The ideal he champions is "classic style." Its guiding metaphor is seeing: the writer has noticed something in the world the reader has not, and orients the reader's gaze so the reader sees it for himself. That stance decides everything — it assumes writer and reader are equals and the world is concrete and visible, so the prose runs concrete, confident, unhedged, not forever excusing itself ("in a sense," "one could say").
The book's sharpest cut is "the curse of knowledge": once you know something, it becomes very hard to imagine what it is like for someone who doesn't. This is the number-one cause of bad prose — not that the writer can't write, but that he forgets the reader isn't inside his head, so he leaves jargon, acronyms, skipped steps, and unstated background. It explains why experts so often write the most impenetrably.
The remedy is concrete: when you're done, hand it to a real target reader and watch where they stall — because you can never diagnose your own curse. And turn abstractions back into visible people and actions (who did what to whom) instead of piling up nominalized terms. Finally he uses linguistics to clear the field: separating the rules that genuinely help (they help the reader parse a sentence) from the handed-down taboos (don't end on a preposition, don't split an infinitive) — most of which collapse against how great writers actually wrote. The only judge of a rule is "does it help the reader understand," not "what the teacher once said."
The "rule superstition" examples are almost all English-specific — debates over preposition stranding and split infinitives have no Chinese counterpart, so that value is discounted. The book is on the thick side, and chapter four's syntactic-tree analysis is technical; anyone wanting quick maxims will find it slow. Classic style isn't universal either — law and safety warnings need exactly the exhaustiveness and hedging it forgoes, not a confident point of the finger.
Pinker's "curse of knowledge" treats the most hidden ailment of a senior technical person — the deeper you know it, the worse you gauge what others don't. Explaining AI, distributed systems, or complex systems to investors, non-technical colleagues, or a child, BigCat is most likely to trip here: a passage that feels perfectly clear loses the listener by the second sentence. Try Pinker's hard remedy next week: after writing a piece for an outside audience, have a real target reader read it aloud and just watch where they frown, reread, or ask "what's this?" — that stall is where your curse lives, and you can never diagnose it yourself.
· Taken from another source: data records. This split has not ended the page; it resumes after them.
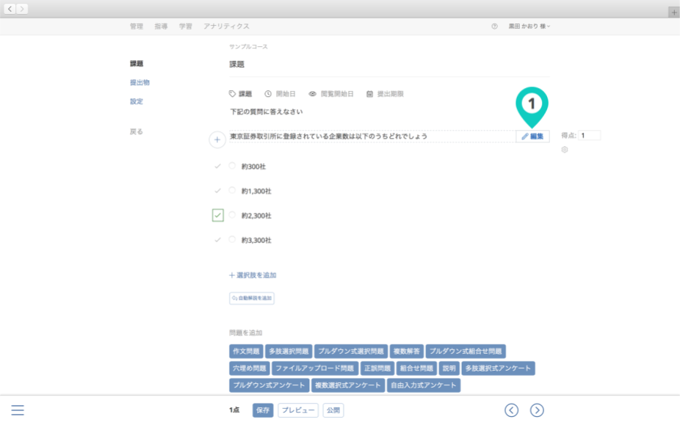Image resolution: width=680 pixels, height=425 pixels.
Task: Go to next page with right arrow circle
Action: coord(537,410)
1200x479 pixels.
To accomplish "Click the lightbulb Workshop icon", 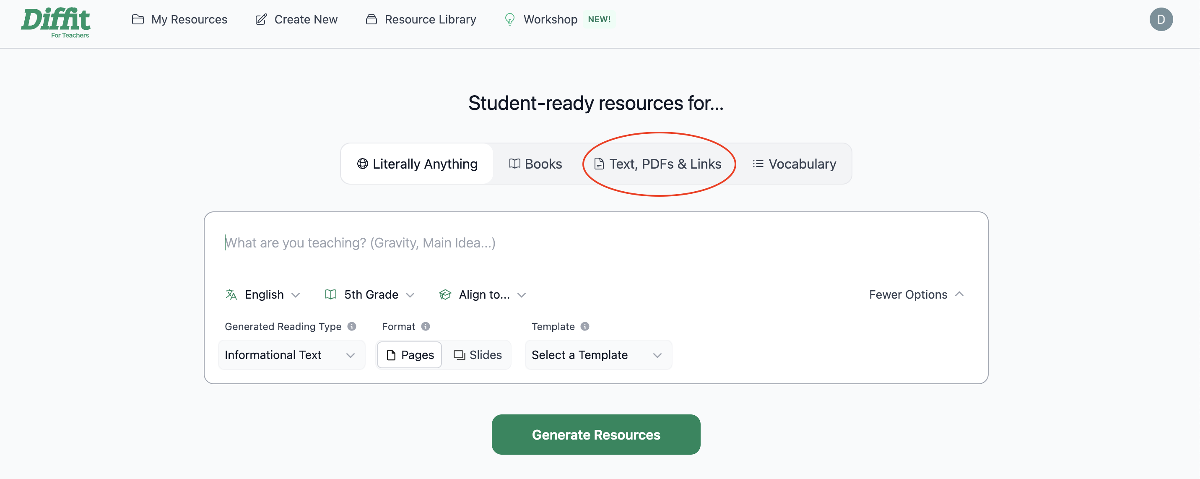I will coord(510,20).
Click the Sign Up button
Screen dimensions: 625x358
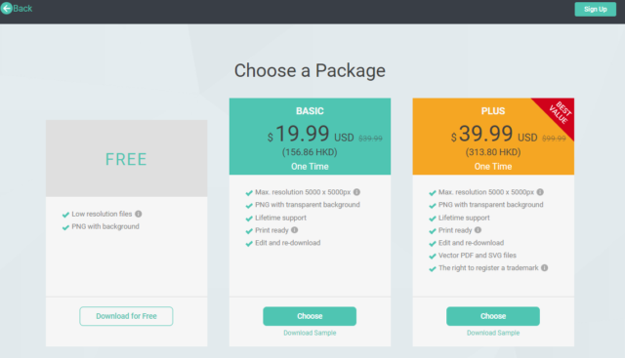(595, 9)
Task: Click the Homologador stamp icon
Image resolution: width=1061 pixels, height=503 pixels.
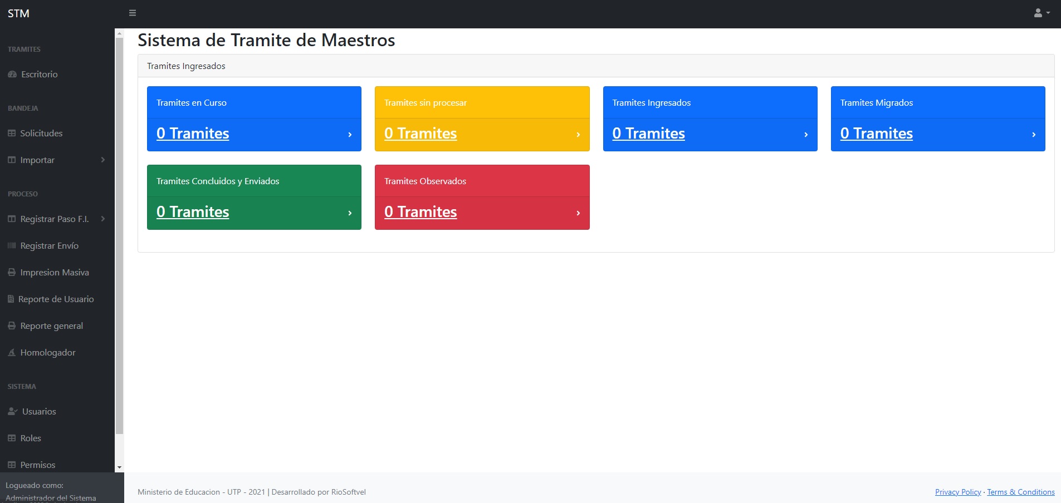Action: tap(12, 352)
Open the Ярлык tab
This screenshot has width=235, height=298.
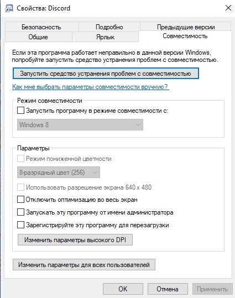point(105,37)
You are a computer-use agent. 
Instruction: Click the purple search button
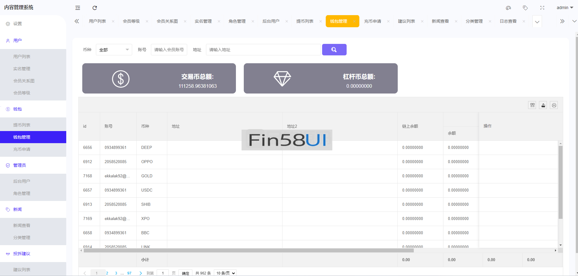click(x=334, y=50)
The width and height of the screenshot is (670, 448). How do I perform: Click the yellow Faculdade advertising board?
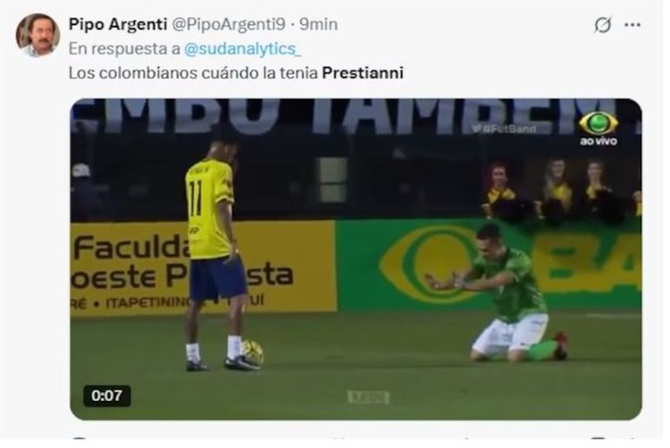(203, 268)
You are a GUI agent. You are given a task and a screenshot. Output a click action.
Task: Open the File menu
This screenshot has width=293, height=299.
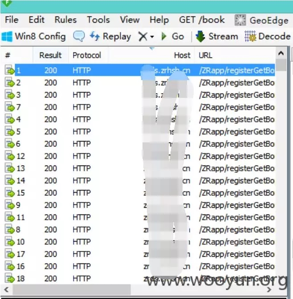(12, 20)
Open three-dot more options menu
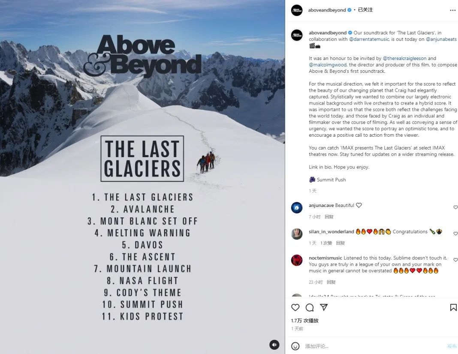The width and height of the screenshot is (458, 354). tap(452, 10)
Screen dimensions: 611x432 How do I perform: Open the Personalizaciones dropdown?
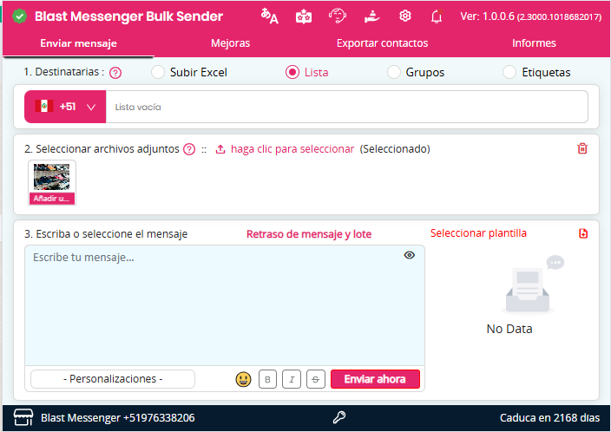point(113,379)
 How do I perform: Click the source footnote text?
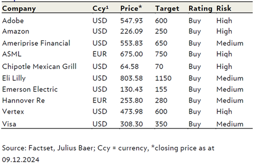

Paired move: convert abstract nouns back into concrete "who did what to whom" sentences. This one habit beats ten writing tips.
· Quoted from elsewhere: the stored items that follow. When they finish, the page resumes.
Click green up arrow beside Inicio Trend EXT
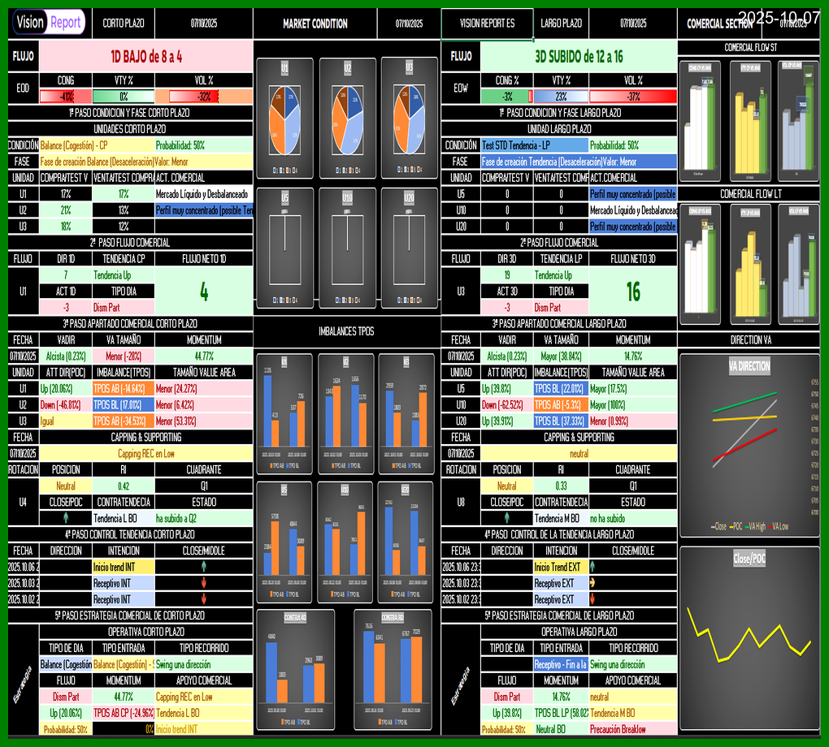click(593, 567)
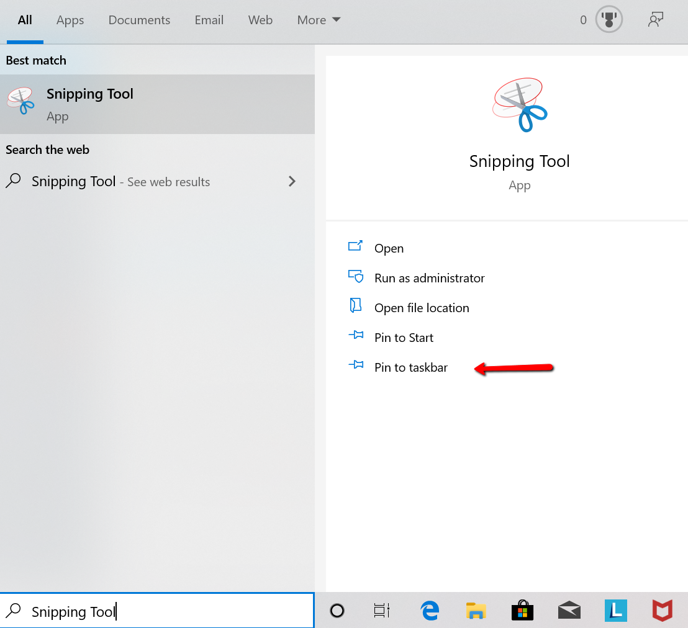Launch Microsoft Edge from the taskbar

[x=430, y=611]
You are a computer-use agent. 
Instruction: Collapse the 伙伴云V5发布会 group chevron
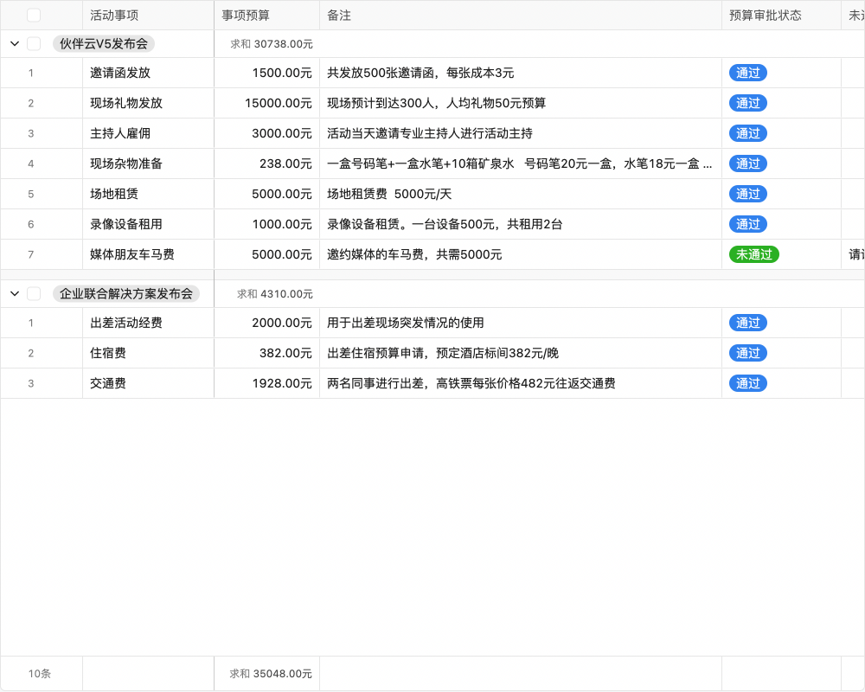(x=14, y=43)
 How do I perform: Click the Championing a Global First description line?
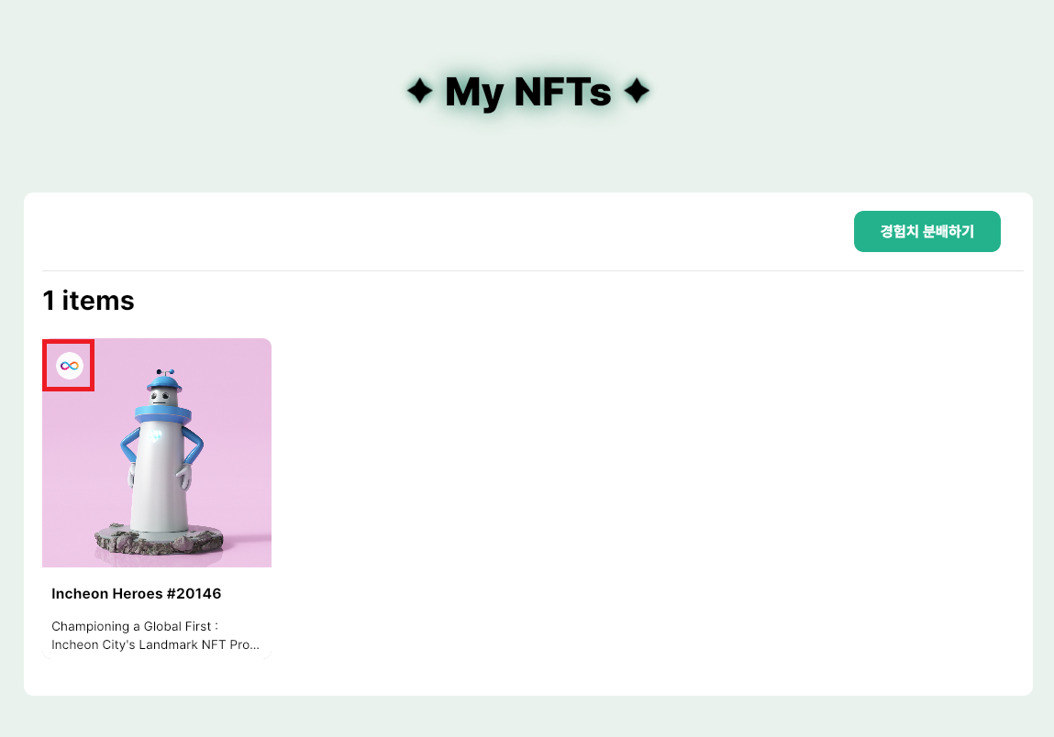(x=135, y=627)
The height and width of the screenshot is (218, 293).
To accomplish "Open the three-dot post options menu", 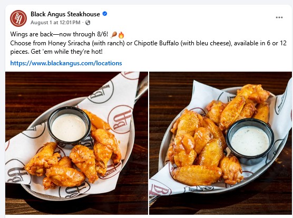I will [x=279, y=17].
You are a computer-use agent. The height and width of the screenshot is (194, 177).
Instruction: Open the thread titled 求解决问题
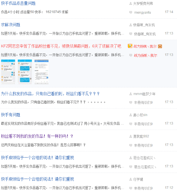point(11,25)
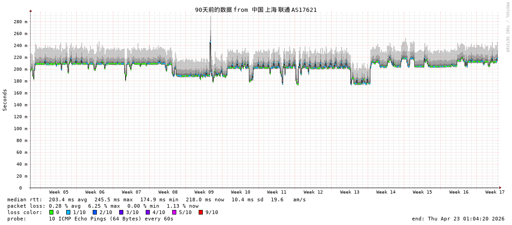Select the Week 17 x-axis label
The height and width of the screenshot is (225, 512).
point(495,192)
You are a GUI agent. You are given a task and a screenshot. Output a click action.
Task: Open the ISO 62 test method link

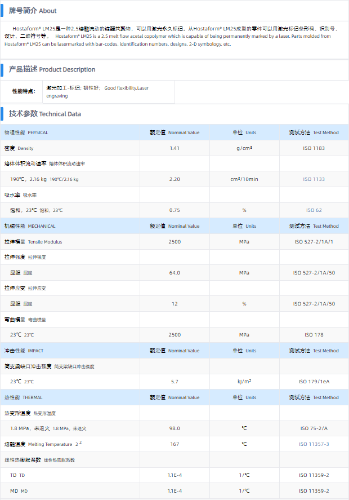tap(314, 210)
Ask of each phrase, "if this word weren't here, would the meaning change?" — adverbs, adjectives, and polite throat-clearing are usually first out. If cutting 25% loses no meaning and reads clearer, you were diluting the reader's attention with clutter (the shared ailment of Zinsser and Strunk). If you truly can't cut anything, congratulations — your prose is close to "every word doing work."
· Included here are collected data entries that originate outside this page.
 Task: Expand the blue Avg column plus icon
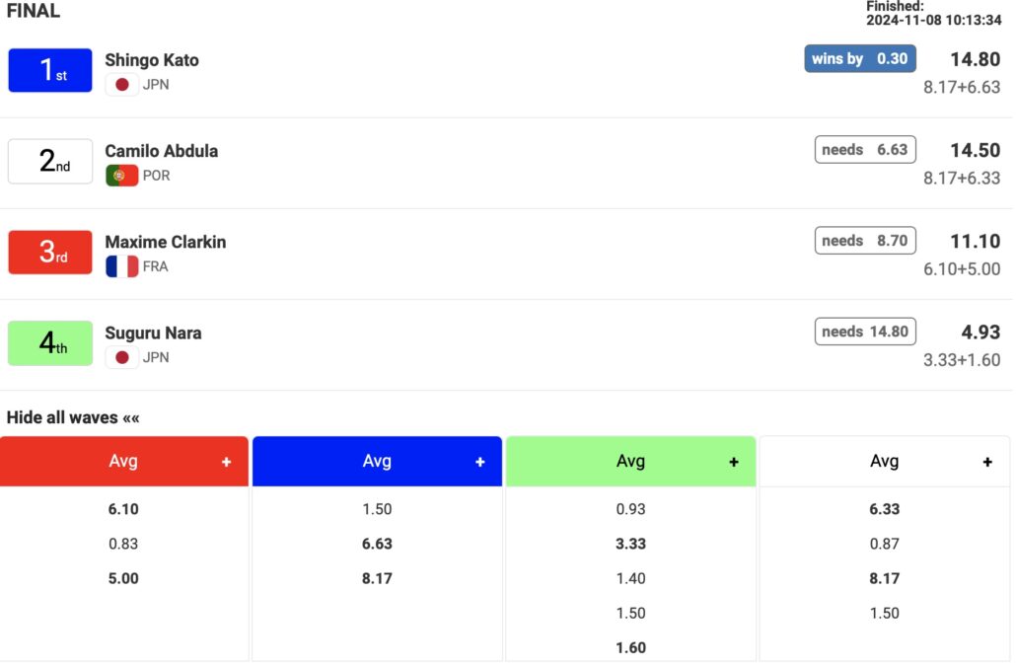[x=480, y=462]
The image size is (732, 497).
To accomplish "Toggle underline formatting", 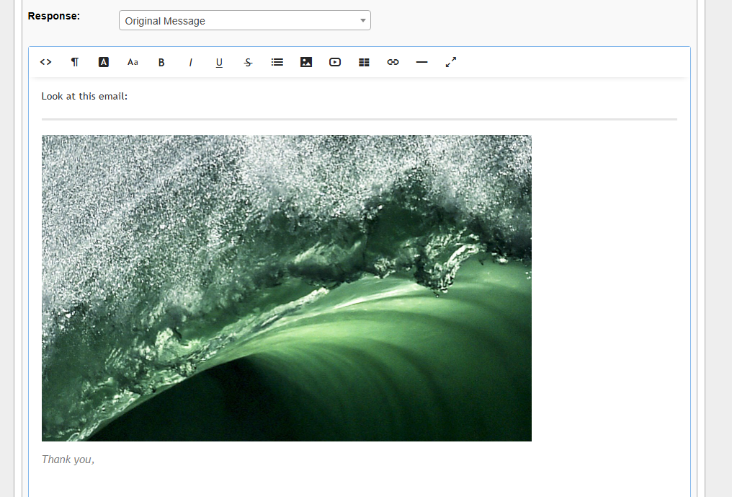I will (x=219, y=62).
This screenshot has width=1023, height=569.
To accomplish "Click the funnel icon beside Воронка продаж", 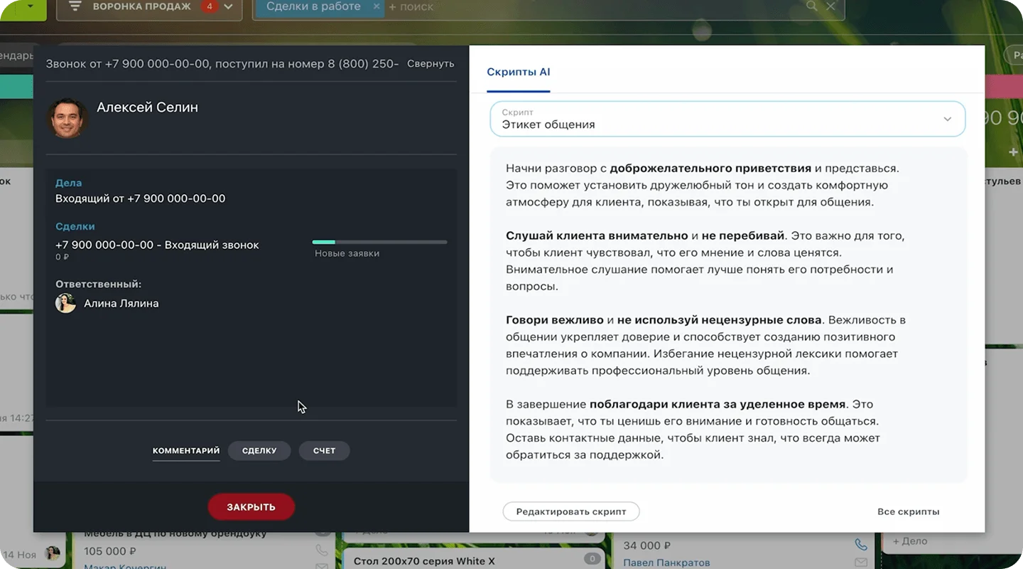I will (75, 6).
Telling these apart is Lamott's core. "Can't write" is fixed by learning technique; "afraid it isn't good" is fixed by lowering the draft standard — the prescriptions are opposite, and the wrong medicine makes it worse. If you find yourself revising the first sentence over and over, never reaching the second paragraph, it's usually the latter: perfectionism disguised as a high standard. The cure is to permit yourself a deliberately bad draft — finish first, improve later.
This is the only reliable test of "the curse of knowledge" — you can't find your own assumptions by introspection. A valid test must meet three conditions: (1) the reader is a real target, not a peer; (2) you only observe, never explain (the moment you add a word, you've contaminated the experiment); (3) you record the specific spot where they stalled, not whether they "liked it." Never done it = all your "clarity" may be clear only to yourself.